[Saved data entries]
◆ ◆ ◆ ◆ ◆ ◆ ◆

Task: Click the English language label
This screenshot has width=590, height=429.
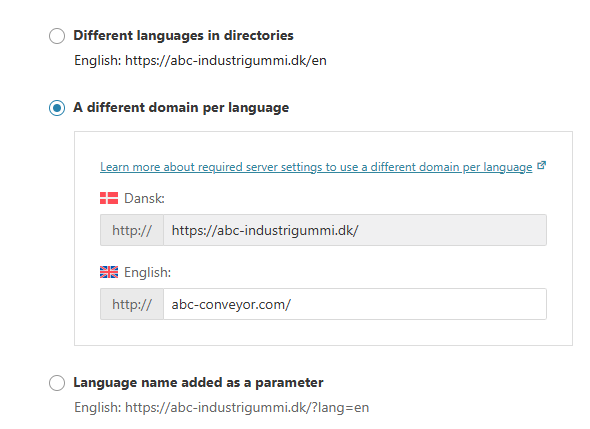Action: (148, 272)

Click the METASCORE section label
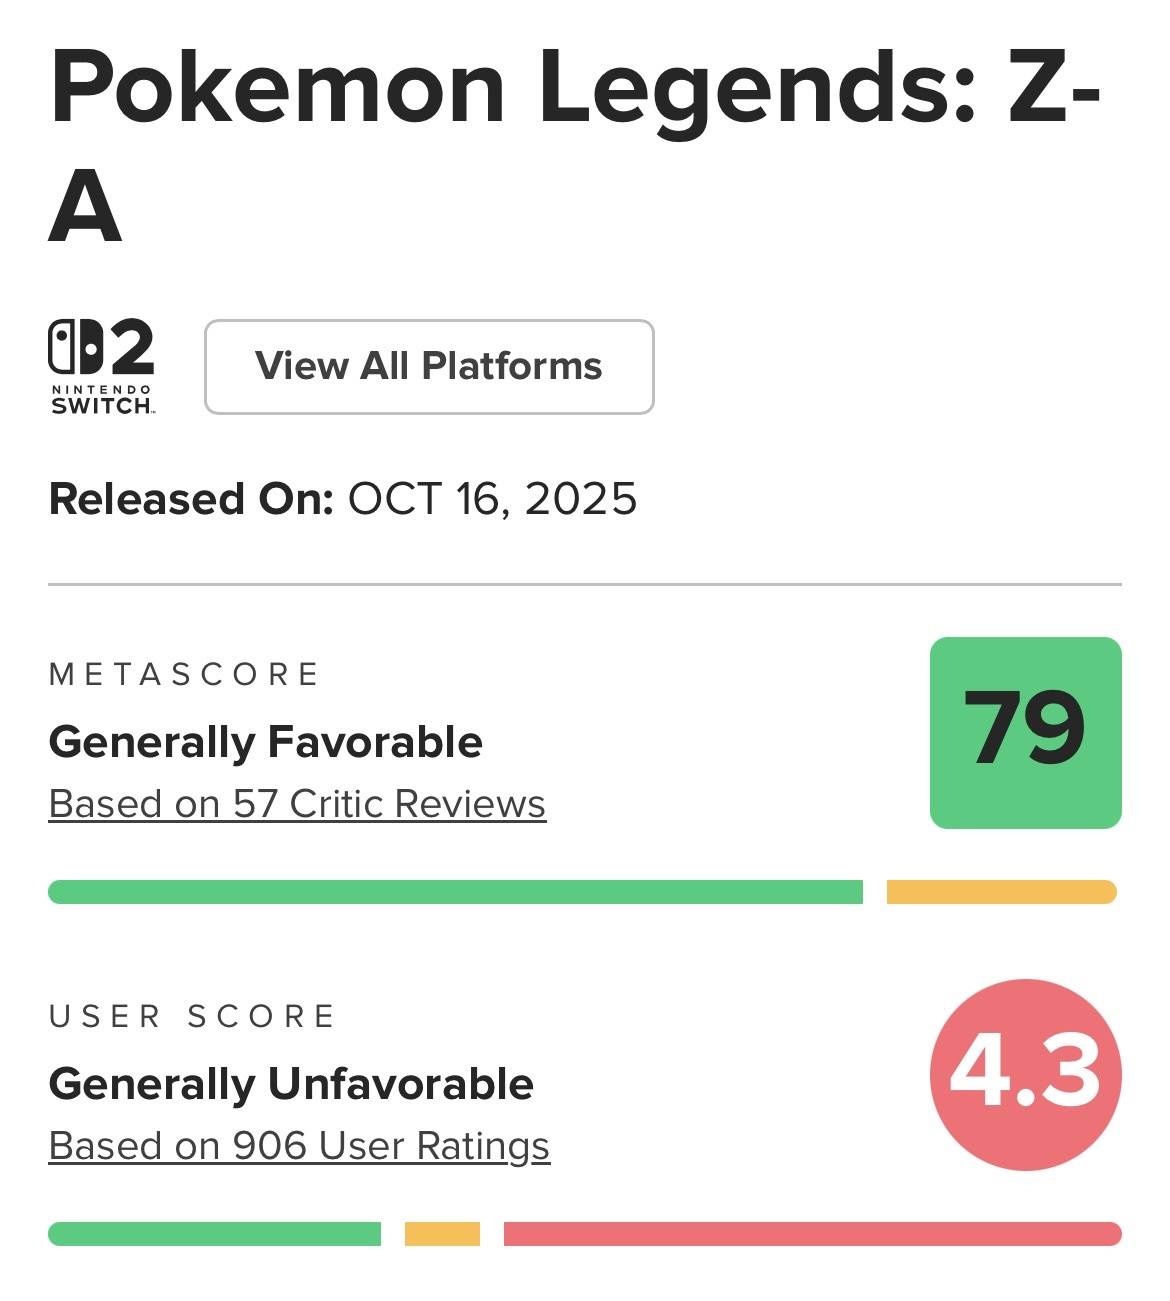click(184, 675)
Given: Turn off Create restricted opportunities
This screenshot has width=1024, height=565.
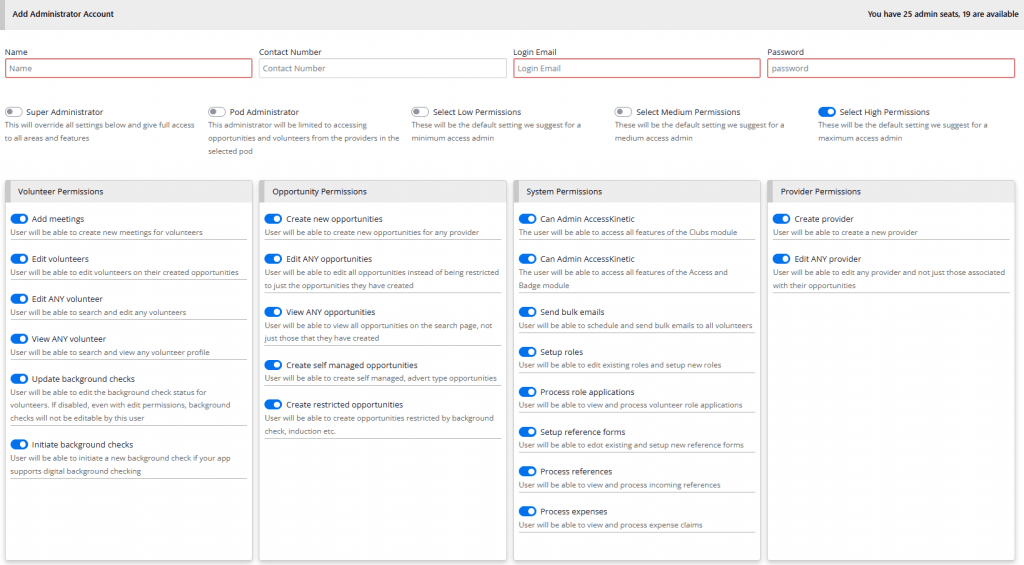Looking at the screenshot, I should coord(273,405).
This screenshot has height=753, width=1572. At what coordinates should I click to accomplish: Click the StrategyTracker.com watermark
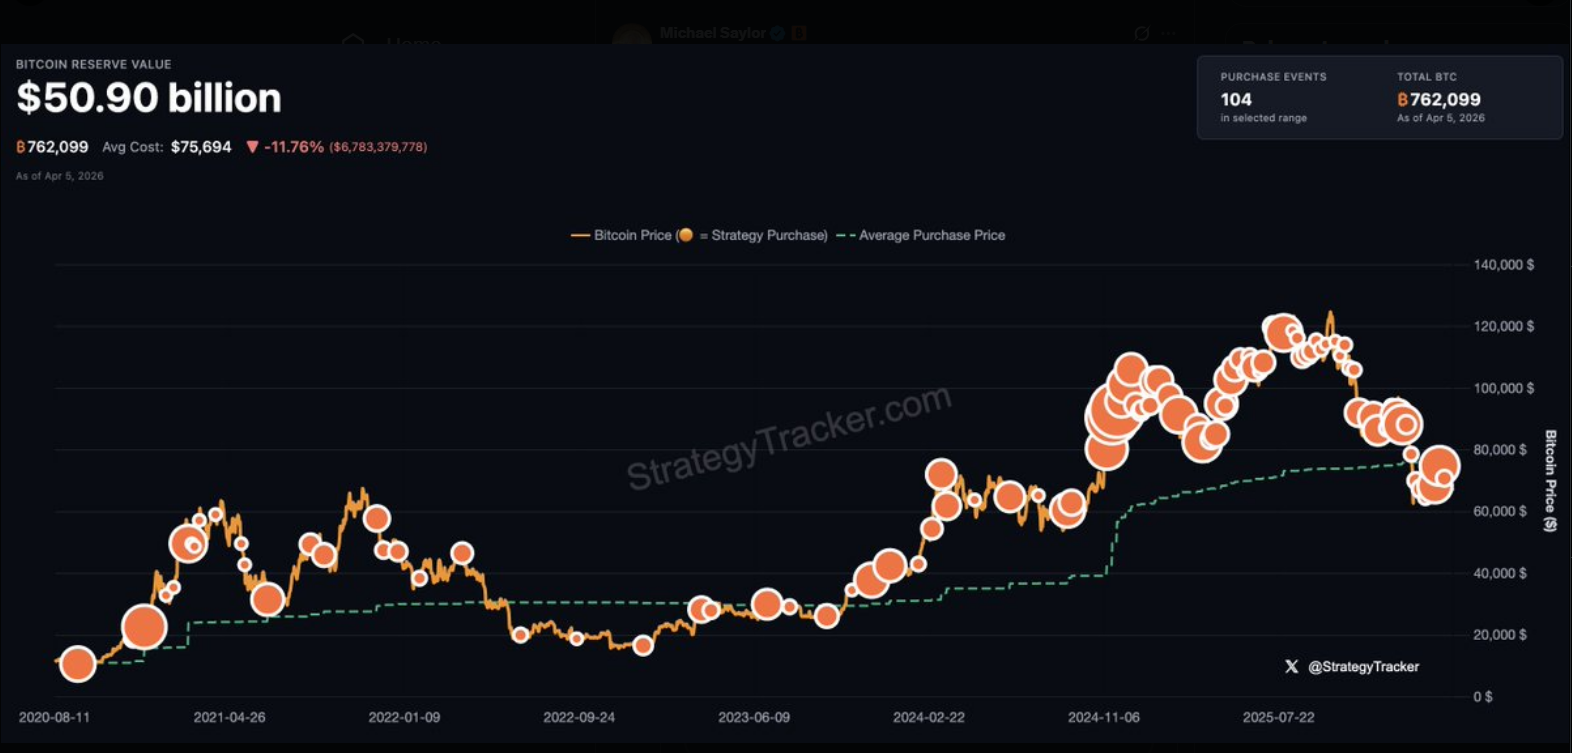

◆ ◆ ◆ ◆ ◆ ◆ ◆

#### WHAT THIS TASK INVOLVES
Your copy should hold all the data word for word. It should hold no pictures.

#### YOUR RESPONSE
Task: Click the English language label
This screenshot has width=590, height=429.
Action: (148, 272)

Click the METASCORE section label
click(184, 675)
Given: Turn off Create restricted opportunities
This screenshot has width=1024, height=565.
Looking at the screenshot, I should coord(273,405).
This screenshot has height=753, width=1572. At what coordinates should I click to accomplish: Click the StrategyTracker.com watermark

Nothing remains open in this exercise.